西汉建元二年,张骞奉汉武帝之命,由长安出发,以胡人甘父做向导,率一百多人出使西域,打通了汉朝通往西域的南北道路,即赫赫有名的“丝绸之路”。
他这次出使前后用时十三年,历尽艰辛。
不论从哪方面来看,张骞都是一个相当传奇的人,对后世,对整个华夏的发展都有着莫大影响。
张骞的府邸门口,匾额高悬,写着崭新的博望侯府字样。
霍去病名动长安,连张府的门房也认识他,看他过来,有门房赶忙将正在接待的一人让给另一门房,小跑着迎上来:
“侯爷让小人专门在这里等候霍侍中,请随我来。”
“霍侍中。”
不远处,卓怀也从一辆车架上下来,步履轻快的来到近前。
他其实已在府外等了一会,这种长安权贵齐聚的地方,他一个商人,想借一借霍去病的声势,共同入府。
张骞的府邸是刘彻感念其功,在他回来后所赐,从大门进入中庭,诺大的方形院落,非常规整。
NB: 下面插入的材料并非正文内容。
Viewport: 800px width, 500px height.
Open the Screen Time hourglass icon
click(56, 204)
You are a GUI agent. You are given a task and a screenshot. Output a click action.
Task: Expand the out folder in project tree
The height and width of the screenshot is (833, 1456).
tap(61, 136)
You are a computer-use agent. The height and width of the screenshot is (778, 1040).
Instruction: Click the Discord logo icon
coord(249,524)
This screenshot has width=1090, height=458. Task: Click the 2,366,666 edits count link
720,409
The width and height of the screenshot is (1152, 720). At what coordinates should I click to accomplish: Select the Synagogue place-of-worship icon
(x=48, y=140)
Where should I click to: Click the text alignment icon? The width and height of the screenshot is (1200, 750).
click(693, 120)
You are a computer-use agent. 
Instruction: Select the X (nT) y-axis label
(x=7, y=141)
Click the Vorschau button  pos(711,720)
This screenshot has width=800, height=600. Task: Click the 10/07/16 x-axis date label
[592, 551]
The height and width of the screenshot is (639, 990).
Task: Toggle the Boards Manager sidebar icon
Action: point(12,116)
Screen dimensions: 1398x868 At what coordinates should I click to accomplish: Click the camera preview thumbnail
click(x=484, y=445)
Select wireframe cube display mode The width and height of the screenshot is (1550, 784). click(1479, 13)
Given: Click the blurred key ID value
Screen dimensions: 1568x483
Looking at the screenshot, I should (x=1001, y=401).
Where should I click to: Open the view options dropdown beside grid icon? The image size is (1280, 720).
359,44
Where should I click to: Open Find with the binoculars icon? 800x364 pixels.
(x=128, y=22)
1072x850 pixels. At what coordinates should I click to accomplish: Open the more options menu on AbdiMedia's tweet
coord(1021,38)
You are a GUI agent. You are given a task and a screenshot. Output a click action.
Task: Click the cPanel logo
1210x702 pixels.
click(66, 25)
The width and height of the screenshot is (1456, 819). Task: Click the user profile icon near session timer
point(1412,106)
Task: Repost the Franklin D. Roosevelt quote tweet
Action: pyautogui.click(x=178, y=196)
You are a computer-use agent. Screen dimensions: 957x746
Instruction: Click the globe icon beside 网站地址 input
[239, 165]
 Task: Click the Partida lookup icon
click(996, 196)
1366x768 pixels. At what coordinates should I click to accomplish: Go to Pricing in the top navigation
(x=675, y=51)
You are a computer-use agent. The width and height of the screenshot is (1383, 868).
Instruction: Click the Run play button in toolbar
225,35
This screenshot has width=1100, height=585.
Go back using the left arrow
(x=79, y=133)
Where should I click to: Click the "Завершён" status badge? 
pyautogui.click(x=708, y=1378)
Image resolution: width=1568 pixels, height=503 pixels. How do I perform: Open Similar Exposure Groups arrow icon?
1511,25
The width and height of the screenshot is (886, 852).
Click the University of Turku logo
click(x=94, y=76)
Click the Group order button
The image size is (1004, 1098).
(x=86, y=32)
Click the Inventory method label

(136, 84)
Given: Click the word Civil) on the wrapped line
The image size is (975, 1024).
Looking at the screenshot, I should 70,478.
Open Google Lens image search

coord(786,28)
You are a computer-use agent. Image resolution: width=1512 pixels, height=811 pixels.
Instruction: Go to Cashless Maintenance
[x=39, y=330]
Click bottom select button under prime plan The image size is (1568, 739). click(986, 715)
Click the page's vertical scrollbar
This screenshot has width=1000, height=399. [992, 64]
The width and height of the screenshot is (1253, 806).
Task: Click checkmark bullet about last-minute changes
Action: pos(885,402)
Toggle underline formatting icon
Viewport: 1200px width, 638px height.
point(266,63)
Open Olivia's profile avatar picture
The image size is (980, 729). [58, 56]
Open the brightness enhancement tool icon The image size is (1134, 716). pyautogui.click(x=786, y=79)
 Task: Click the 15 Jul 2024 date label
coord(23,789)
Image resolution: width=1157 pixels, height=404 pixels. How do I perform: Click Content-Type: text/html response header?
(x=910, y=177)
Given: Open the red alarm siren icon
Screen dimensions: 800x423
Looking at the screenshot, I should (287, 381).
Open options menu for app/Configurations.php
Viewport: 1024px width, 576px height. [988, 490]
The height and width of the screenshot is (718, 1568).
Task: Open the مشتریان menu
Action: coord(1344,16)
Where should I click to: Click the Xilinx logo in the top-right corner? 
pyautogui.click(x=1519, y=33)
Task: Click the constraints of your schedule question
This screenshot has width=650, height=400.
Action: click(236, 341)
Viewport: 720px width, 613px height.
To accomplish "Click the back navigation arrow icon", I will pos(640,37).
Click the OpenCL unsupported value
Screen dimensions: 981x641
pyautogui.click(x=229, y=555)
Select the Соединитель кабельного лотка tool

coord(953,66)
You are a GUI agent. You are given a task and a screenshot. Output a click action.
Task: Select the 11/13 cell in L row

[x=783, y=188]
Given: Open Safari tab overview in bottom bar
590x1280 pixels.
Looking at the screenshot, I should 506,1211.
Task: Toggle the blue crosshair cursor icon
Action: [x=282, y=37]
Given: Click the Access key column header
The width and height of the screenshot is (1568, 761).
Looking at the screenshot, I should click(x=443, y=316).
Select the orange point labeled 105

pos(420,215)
华夏的古文化讲究四平八稳,地载厚物,官宦人家的院落尤其讲究。
院内两侧种着两株树,一株是古杏树,另一株不是古杏树,而是一株油松,葱郁繁茂,枝干挺拔。
此时院里已有不少人,商贾居多。
商贾地位不高,虽受邀而来,但大多难以登堂入室。
如果不是张骞出使西域,知道边贸通商的重要性,这种场合,很少有商贾受邀。
霍去病在门房引领下,走向院落对面的前庭。卓怀跟在一旁,沿途八面玲珑,和一些商贾点头执礼,在众多商人艳羡的注视下,走进了前殿正厅。
正殿建筑亦为正方形,宫室星昏居正北,形成了建筑史上规矩应天的理念。
建筑主体为木质,内外色彩鲜明,粗大的木柱,房梁,巧夺天工的卯榫结构,瑰丽壮观。
“去病!”
霍去病一进入正殿,就有一个华服青年迎过来。
这青年给人的感觉是眉眼灵动,步履举止间也颇为灵活,少了霍去病的英气和锋芒,但五官分明,卖相也是不差。
霍去病与这青年从小就认识。
对方叫刘相,宗室出身,其父乃中山王刘胜,皇帝刘彻同父异母的兄长,也有封国在外。
其子刘相住在长安,和霍去病认识很多年了。
中山王刘胜安于享乐,没什么追求,子嗣之多,有一百二十余人。
刘相子承父志,风流洒脱,不争不抢,因为他爹有一百多子嗣,怎么抢都轮不到自己。
刘相年纪轻轻已经决定荒废人生,每天声色犬马,腰子被掏空是常事。
他视霍去病为少时好友,向来热络。
见霍去病进来,刘相从厅内的席位上起身相迎,满脸喜色:
“还以为你不喜欢这种场合,不会来,早知你要来,去府上寻你,一起过来。我们同席如何?”
霍去病摇头,不愿和这货同席,因为刘相是个话痨,自诩有社交牛逼症,喋喋不休。
霍去病和他坐一席,耳朵遭殃。
霍去病的到来,让整個殿内出现了片刻的安静。
卫氏新贵,霍去病不仅得宠於皇帝,背后还站着大将卫青,以及皇后。如今的卫氏称得上外戚第一,显贵无双。
他一进来,众人眼神各异。
绝大部分人都是一脸赔笑,谄媚的自己都不敢照镜子。
霍去病昂然来到前方,在右侧极靠前的一个位置入座。
他坐下后,眼神扫过殿内。
作为主人的张骞和几个先来的朝中重臣,还在后宅小聚,并未出来。
殿内都是长安勋贵家里的年轻一辈,男女都有,身份最高的无非刘相这种皇亲宗室。
霍去病身畔就是刘相,而刘相另一侧的位置是个穿白色汉服,十六七岁的少女,青春洋溢,皮肤如同新剥嫩柳般,有一股活泼的气质。
少女叫刘溪,她爹胶西王刘瑞。嗯,家里一堆烂事,挺大的年纪喜欢男的小郎君。
刘溪倒是开朗和气,见到霍去病眼睛弯成了月牙。
前太常张当居的长孙张霄远,现任太常周平的侄子周延顺等文官子嗣形成了另一个小圈子。